**STATED GOAL:** Swap every "Viewport" for "Screen" in the material below and write out its lines again, with nothing else changed and the pictures omitted.
##### DATA SECTION #####
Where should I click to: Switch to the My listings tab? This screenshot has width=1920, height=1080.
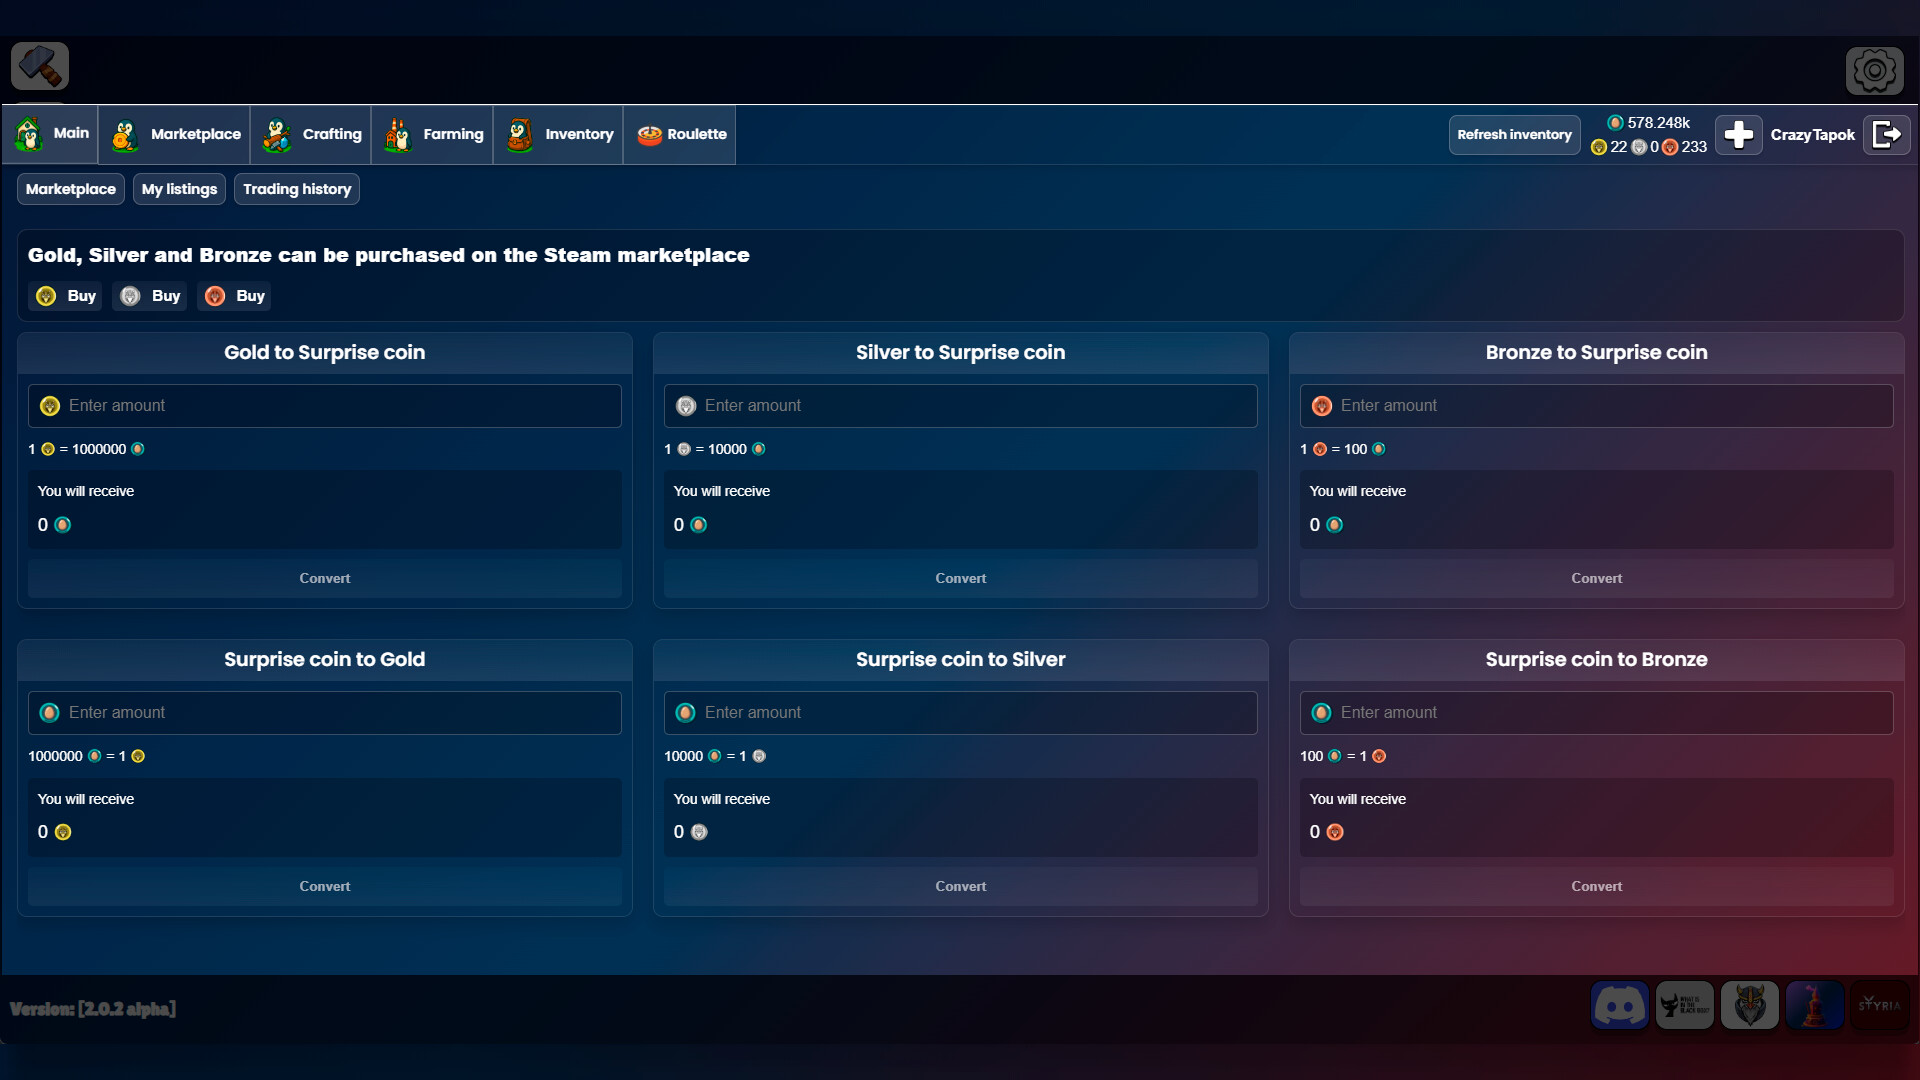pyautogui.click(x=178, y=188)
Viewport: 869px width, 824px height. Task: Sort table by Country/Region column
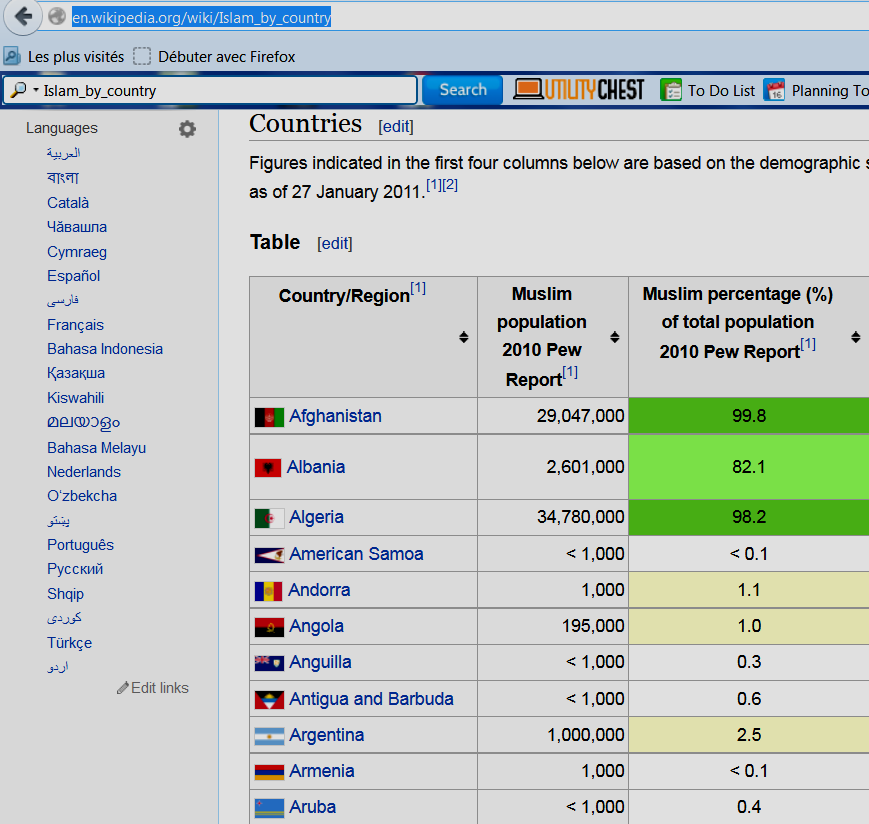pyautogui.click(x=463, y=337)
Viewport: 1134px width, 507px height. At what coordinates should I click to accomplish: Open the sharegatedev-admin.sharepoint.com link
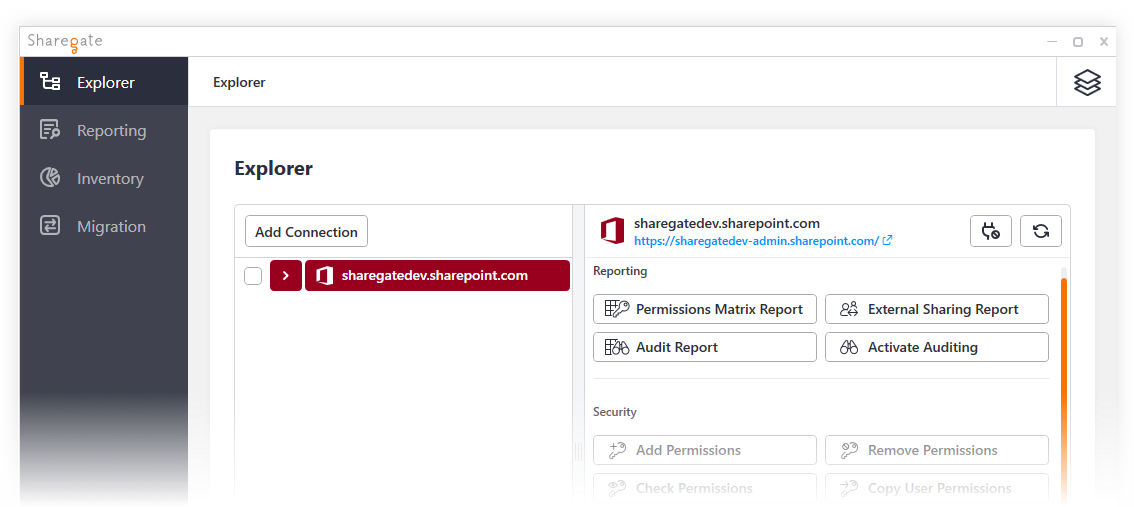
#####
**WRITTEN RESPONSE:**
Where should I click to: Switch to the My listings tab? This screenshot has width=1920, height=1080.
pyautogui.click(x=178, y=188)
Screen: 869px width, 824px height. Task: Sort table by Country/Region column
pyautogui.click(x=463, y=337)
Screen: 1134px width, 507px height. At what coordinates should I click to accomplish: Open the sharegatedev-admin.sharepoint.com link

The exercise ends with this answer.